How to Calculate and Solve for Energy Transfer by Radiation | Radiation Heat Transfer

The image above represents energy transfer by radiation.

To compute for energy transfer by radiation, three essential parameters are needed and these parameters are Emissivity (ε₁), Absorbivity (α₁) and Emissive Power of Black Body (e_b).

The formula for calculating energy transfer by radiation:

q_net = e_b(ε₁ – α₁)

Where:

q_net = Energy Transfer by Radiation
ε₁ = Emissivity
α₁ = Absorbivity
e_b = Emissive Power of Black Body

Let’s solve an example;
Find the energy transfer by radiation when the emissivity is 30, the absorbivity is 10 and the emissive power of black body is 4.

This implies that;

ε₁ = Emissivity = 30
α₁ = Absorbivity = 10
e_b = Emissive Power of Black Body = 4

q_net = e_b(ε₁ – α₁)
q_net = 4(30 – 10)
q_net = 4(20)
q_net = 80

Therefore, the energy transfer by radiation is 80 J.
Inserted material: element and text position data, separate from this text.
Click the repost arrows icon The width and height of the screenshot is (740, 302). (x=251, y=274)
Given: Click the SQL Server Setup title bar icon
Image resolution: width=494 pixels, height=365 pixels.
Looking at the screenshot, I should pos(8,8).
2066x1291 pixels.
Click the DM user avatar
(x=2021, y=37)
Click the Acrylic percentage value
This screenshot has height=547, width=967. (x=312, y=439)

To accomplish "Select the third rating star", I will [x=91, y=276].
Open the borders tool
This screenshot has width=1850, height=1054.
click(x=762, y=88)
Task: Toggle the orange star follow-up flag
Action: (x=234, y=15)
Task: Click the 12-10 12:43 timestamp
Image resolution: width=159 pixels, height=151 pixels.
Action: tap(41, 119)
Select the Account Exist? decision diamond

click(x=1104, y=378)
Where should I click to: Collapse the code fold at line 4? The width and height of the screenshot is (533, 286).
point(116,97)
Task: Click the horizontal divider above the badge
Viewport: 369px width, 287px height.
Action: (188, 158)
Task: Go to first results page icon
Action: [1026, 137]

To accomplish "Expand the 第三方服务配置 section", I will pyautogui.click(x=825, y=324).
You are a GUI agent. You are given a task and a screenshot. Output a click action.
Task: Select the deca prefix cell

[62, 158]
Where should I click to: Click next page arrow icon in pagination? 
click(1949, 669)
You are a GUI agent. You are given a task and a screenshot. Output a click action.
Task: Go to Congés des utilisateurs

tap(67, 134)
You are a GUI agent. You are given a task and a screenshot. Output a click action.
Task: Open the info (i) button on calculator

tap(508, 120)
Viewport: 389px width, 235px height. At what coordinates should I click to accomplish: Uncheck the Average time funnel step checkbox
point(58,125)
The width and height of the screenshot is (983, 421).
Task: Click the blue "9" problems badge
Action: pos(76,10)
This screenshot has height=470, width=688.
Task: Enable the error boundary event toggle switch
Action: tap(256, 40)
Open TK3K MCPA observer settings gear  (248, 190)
Calculating the Emissivity when the Energy Transfer by Radiation, the Aborbivity and the Emissive Power of Black Body is Given.

ε₁ = (^q_net / _{e_b}) + α₁

Where:

ε₁ = Emissivity
q_net = Energy Transfer by Radiation
α₁ = Absorbivity
e_b = Emissive Power of Black Body

Let’s solve an example;
Find the emissivity when the energy transfer by radiation is 28, the absorbivity is 3 and the emissive power of black body is 7.

This implies that;

q_net = Energy Transfer by Radiation = 28
α₁ = Absorbivity = 3
e_b = Emissive Power of Black Body = 7

ε₁ = (^q_net / _{e_b}) + α₁
ε₁ = (²⁸ / ₇) + 3
ε₁ = 4 + 3
ε₁ = 7

Therefore, the emissivity is 7

Calculating the Aborbivity when the Energy Transfer by Radiation, the Emissivity and Emissive Power of Black Body is Given.

α₁ = ε₁ – (^q_net / _{e_b})

Where:

α₁ = Absorbivity
q_net = Energy Transfer by Radiation
ε₁ = Emissivity
e_b = Emissive Power of Black Body

Let’s solve an example;
Find the absorbivity when the energy transfer by radiation is 8, the emissivity is 18 and the emissive power of black body is 4.

This implies that;

q_net = Energy Transfer by Radiation = 8
ε₁ = Emissivity = 18
e_b = Emissive Power of Black Body = 4

α₁ = ε₁ – (^q_net / _{e_b})
α₁ = 18 – (⁸ / ₄)
α₁ = 18 – 2
α₁ = 16

Therefore, the absorbivity is 16.

Calculating the Emissive Power of Black Body when the Energy Transfer by Radiation, the Emissivity and Absorbivity is Given.

e_b = ^q_net / _{ε₁ – α₁}

Where:

e_b = Emissive Power of Black Body
q_net = Energy Transfer by Radiation
ε₁ = Emissivity
α₁ = Absorbivity

Let’s solve an example;
Find the emissive power of black body when the energy transfer by radiation is 50, the emissivity is 15 and the absorbivity is 10.

This implies that;

q_net = Energy Transfer by Radiation = 50
ε₁ = Emissivity = 15
α₁ = Absorbivity = 10

e_b = ^q_net / _{ε₁ – α₁}
e_b = ⁵⁰ / _{15 – 10}
e_b = ⁵⁰ / ₅
e_b = 10

Therefore, the emissive power of black body is 10.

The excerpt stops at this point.